Supposedly that makes them dumber in general

[–] DevDave@piefed.social 1 points 2 hours ago (1 children)

For a person I could understand. Now I need to go bother another code monkey I know that is specialized in ML.

[–] Hexarei@beehaw.org 1 points 1 hour ago

It's something to do with improving the reasoning capabilities, because there are more patterns in the weights that it can activate against

[–] helix@feddit.org 1 points 2 days ago* (last edited 2 days ago)
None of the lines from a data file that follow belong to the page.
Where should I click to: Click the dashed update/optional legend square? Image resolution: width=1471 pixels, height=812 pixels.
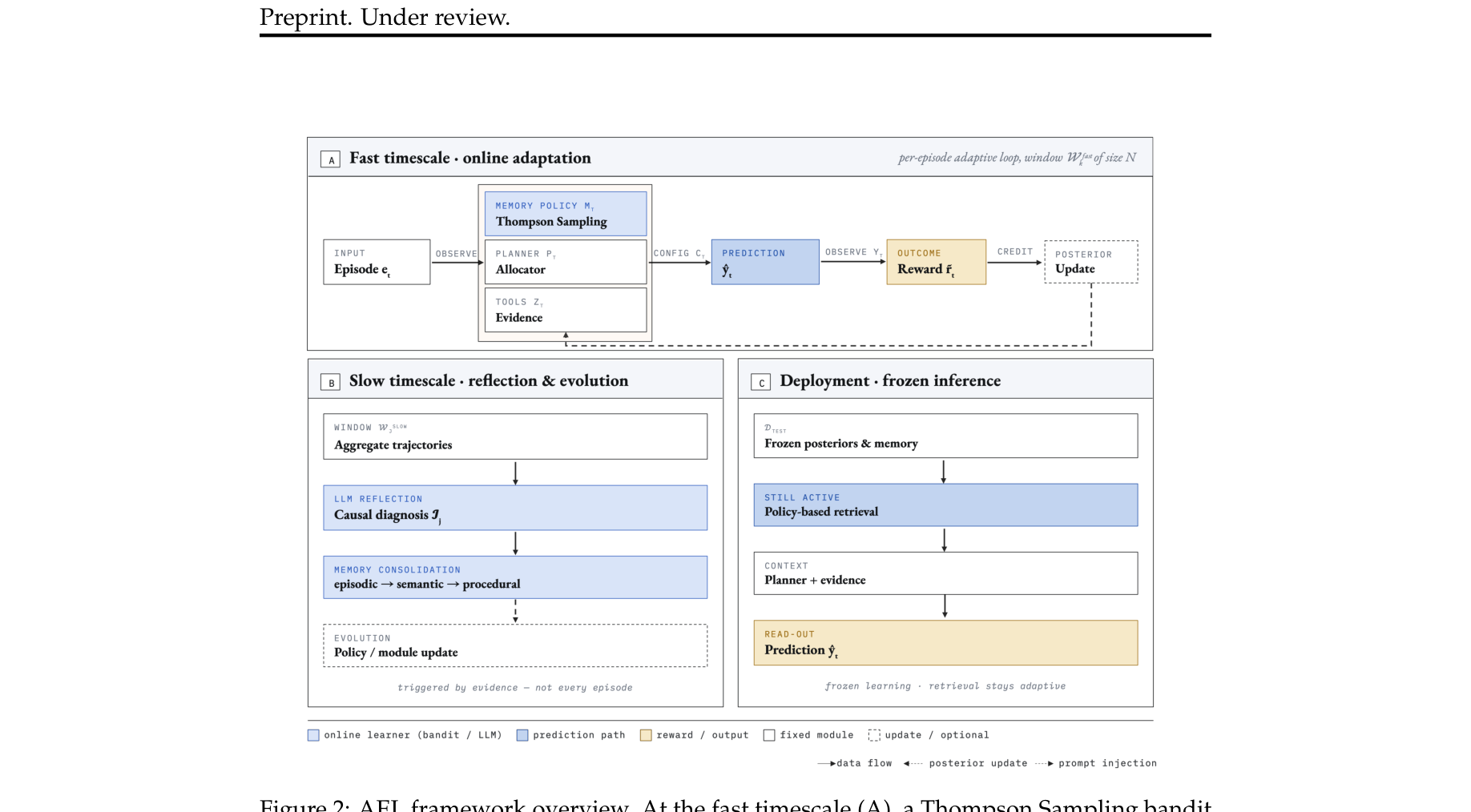click(874, 735)
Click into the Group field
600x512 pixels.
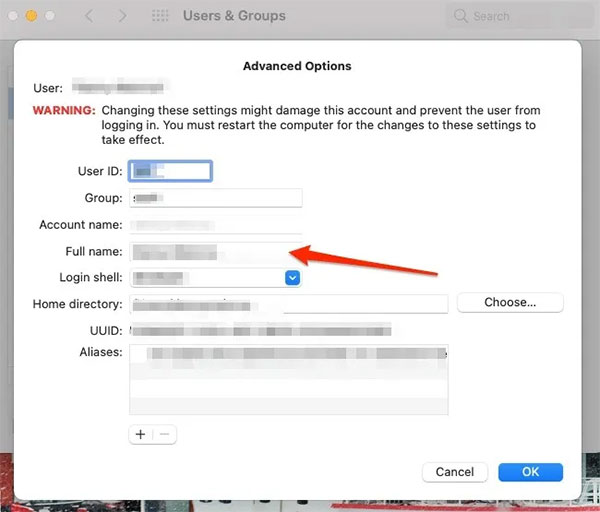coord(215,199)
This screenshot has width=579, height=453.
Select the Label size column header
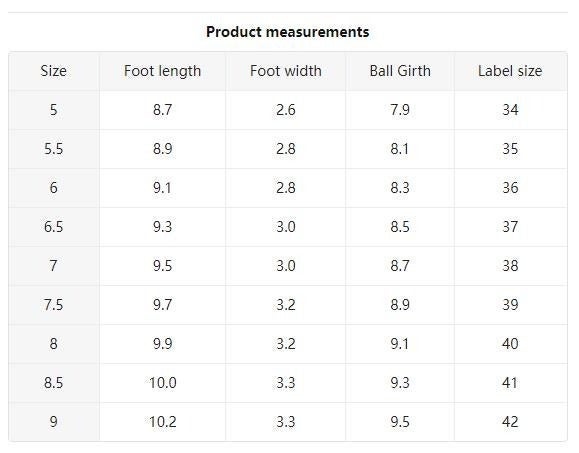pyautogui.click(x=510, y=71)
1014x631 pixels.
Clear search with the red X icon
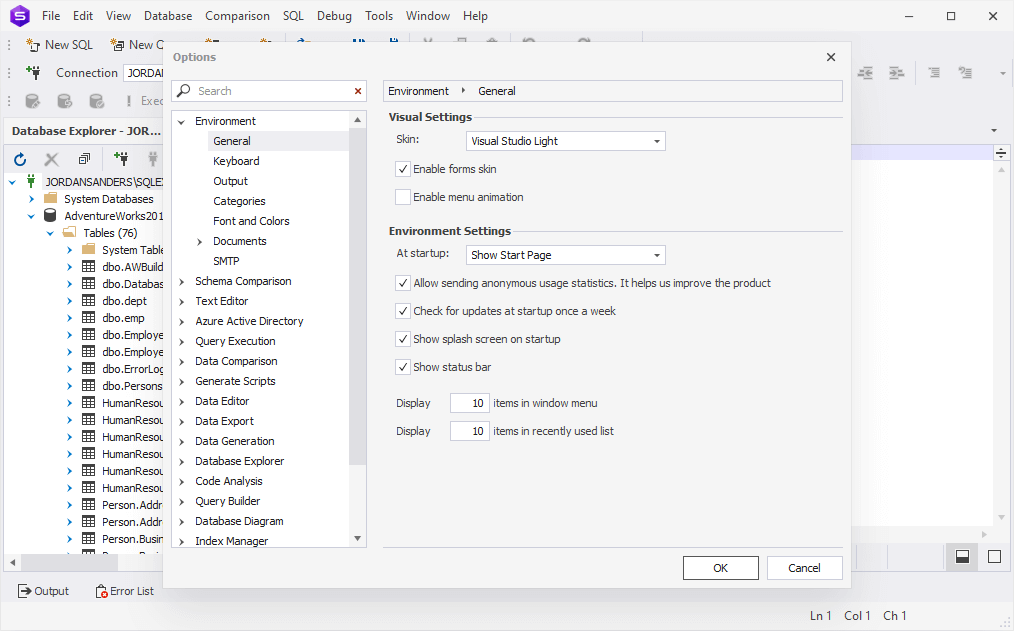[358, 91]
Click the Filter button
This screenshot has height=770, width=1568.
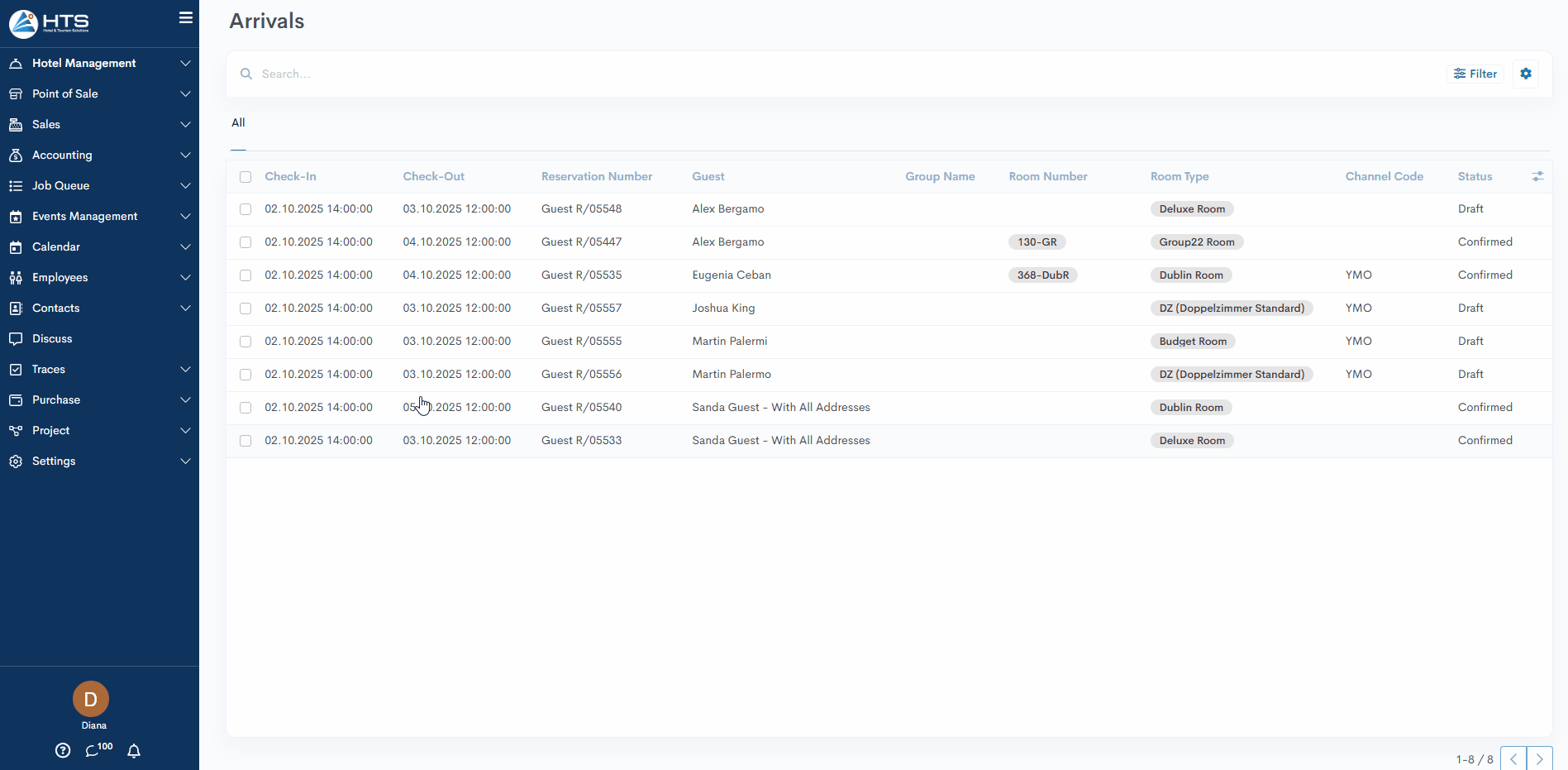pos(1475,74)
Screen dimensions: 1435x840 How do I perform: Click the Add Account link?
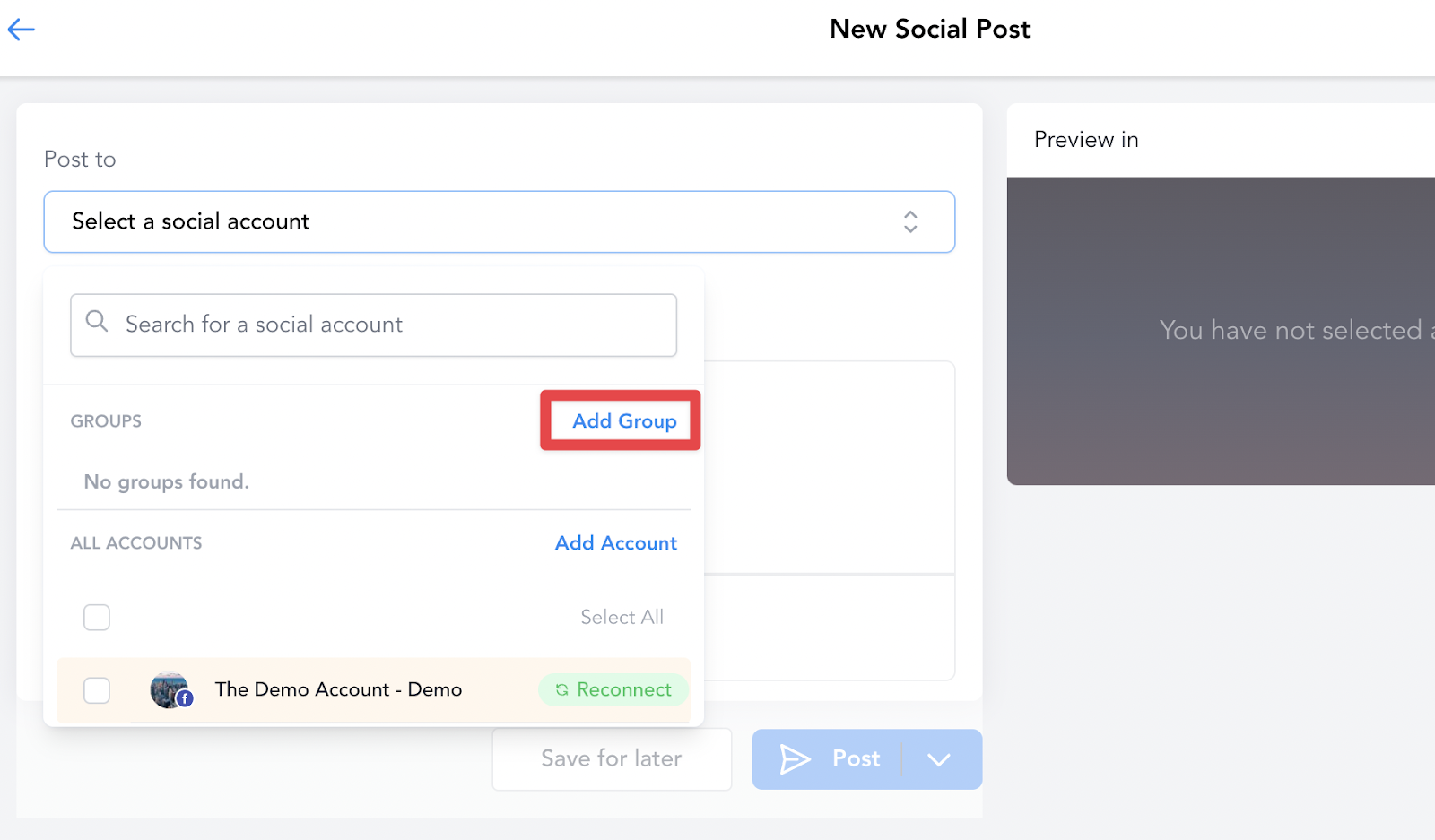(616, 543)
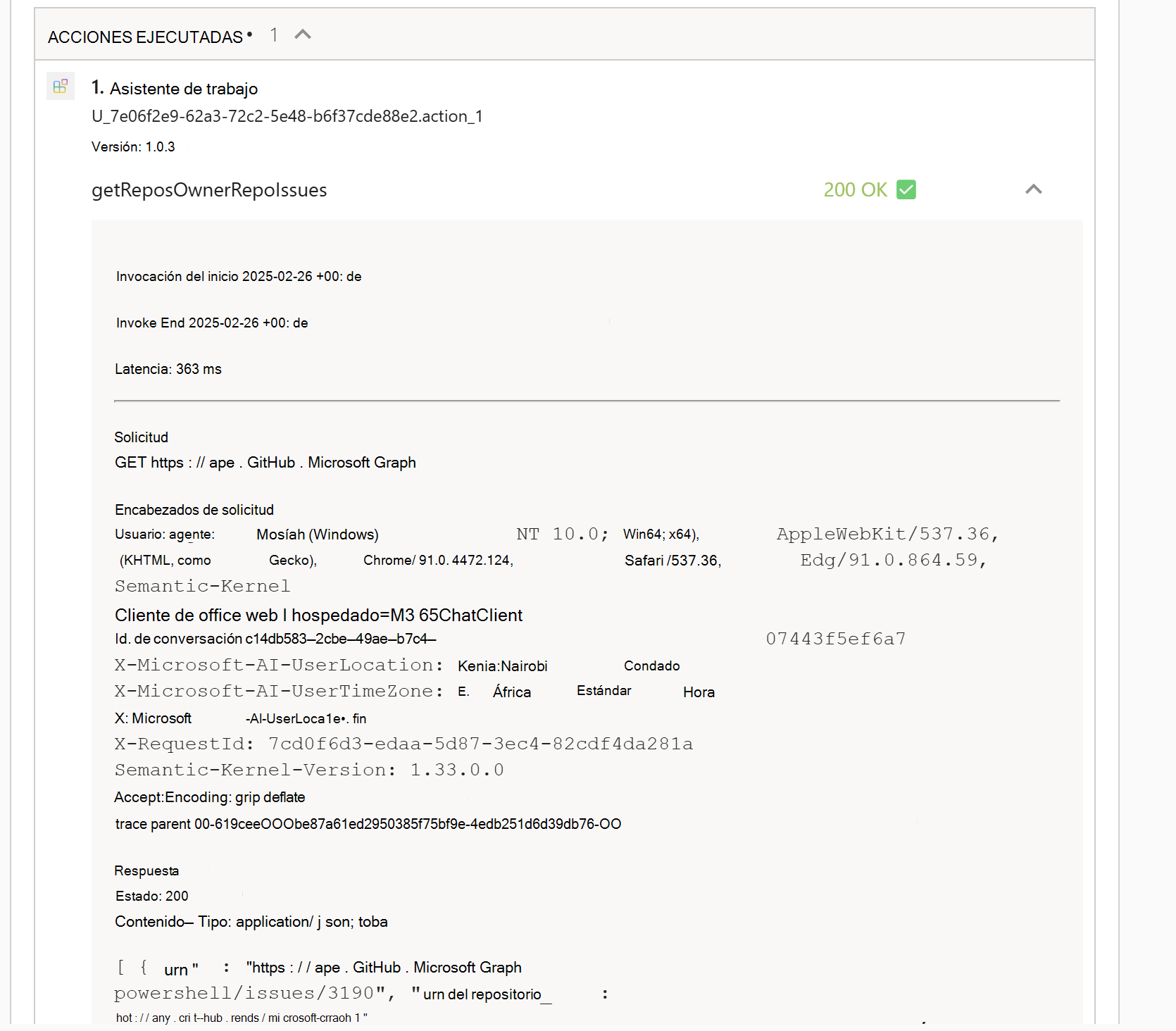Image resolution: width=1176 pixels, height=1031 pixels.
Task: Click the U_7e06f2e9 action identifier link
Action: coord(287,116)
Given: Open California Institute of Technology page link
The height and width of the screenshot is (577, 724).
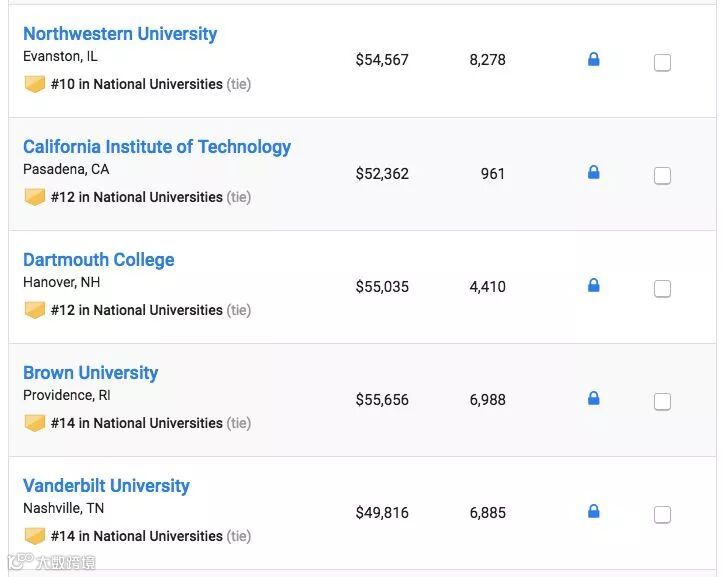Looking at the screenshot, I should click(x=157, y=147).
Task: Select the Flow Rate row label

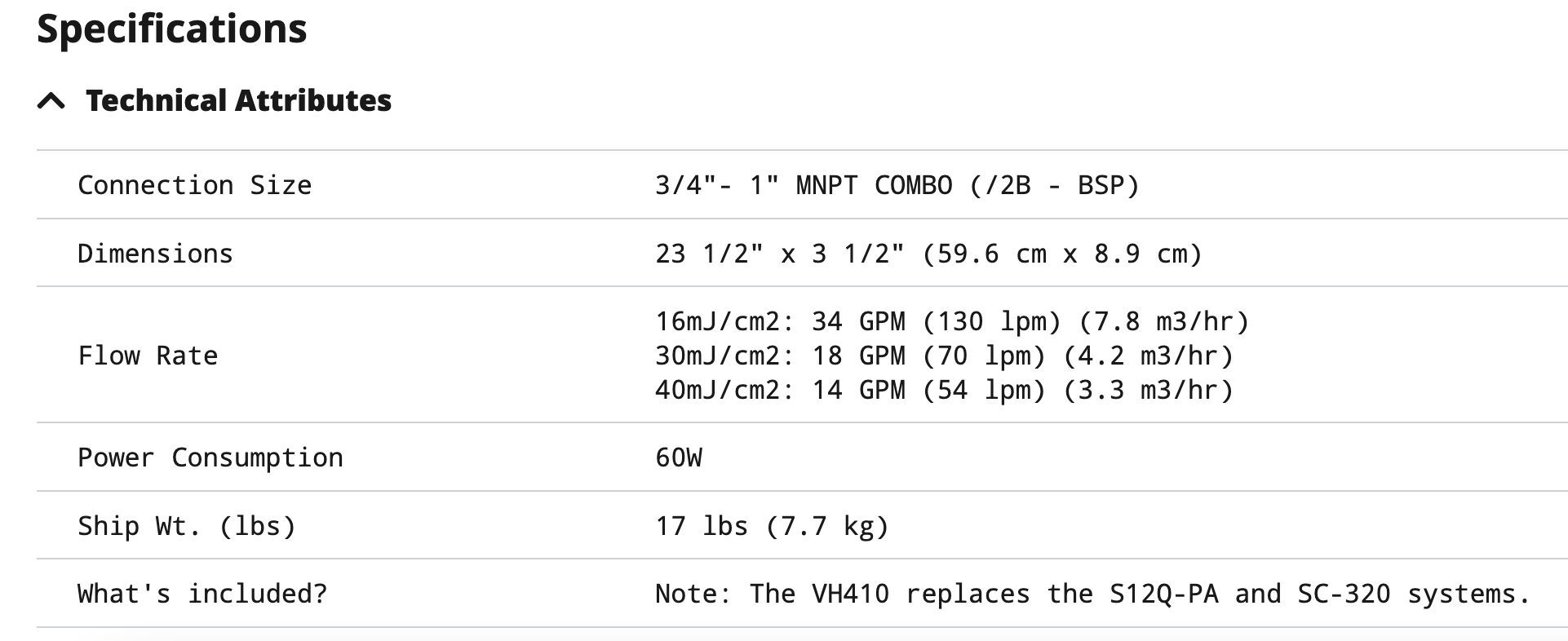Action: [148, 356]
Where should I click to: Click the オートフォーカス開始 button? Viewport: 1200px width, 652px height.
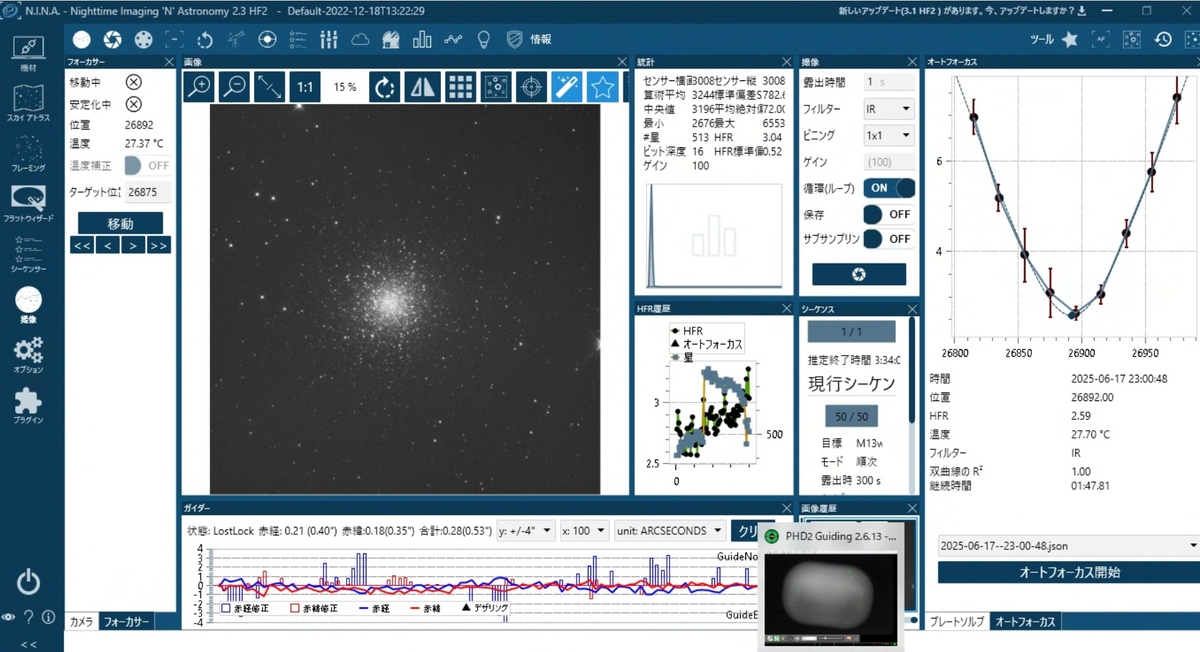click(1069, 573)
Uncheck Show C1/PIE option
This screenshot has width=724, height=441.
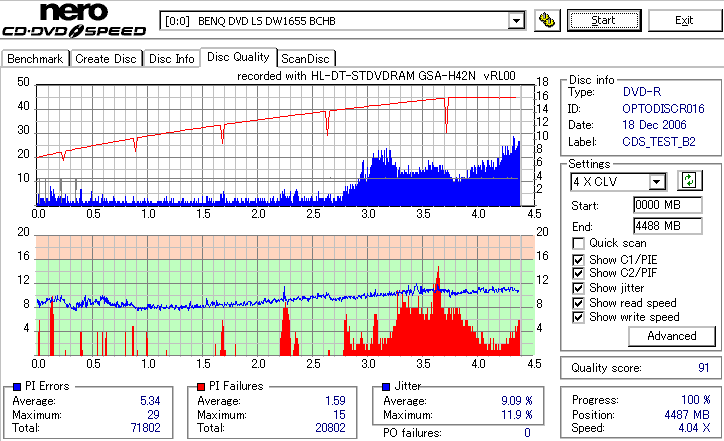(x=578, y=260)
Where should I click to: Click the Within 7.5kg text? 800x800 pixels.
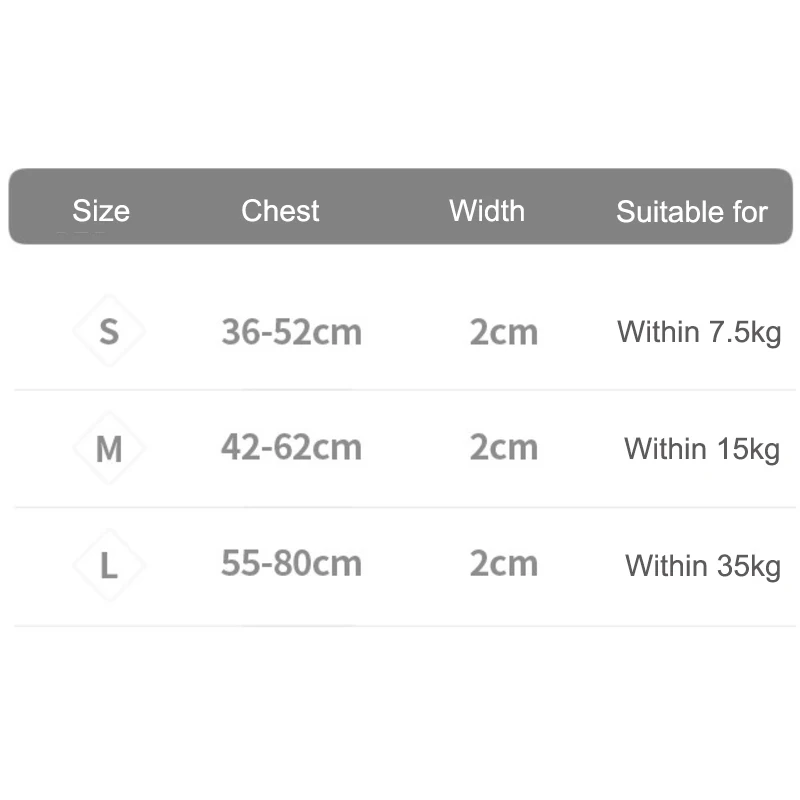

Yes, something like that. If you use a model which is specifically trained on C(++), Assembly and Rust, as well as scientific articles about Linux and the Linux Kernel, has the whole Linux Kernel already baked in, you can probably get faster and more accurate results than if you add the whole Wikipedia in 20 languages.

My LLM doesn't need to answer all the questions, it's enough if it answers the ones I want to ask. AI and the (mathematical) algorithms used for it are very old in terms of computer timeframes (think the 70s to 90s). The new part with LLMs is actually in the first "L": large datasets. I think we have gone too large.

And, with Linux, you have an issue with authorship if you train on copyrighted data. Reproducing code 1:1 from a non-Free textbook might be problematic, so special LLMs trained on Open/Libre texts will be safer in terms of compliance as well.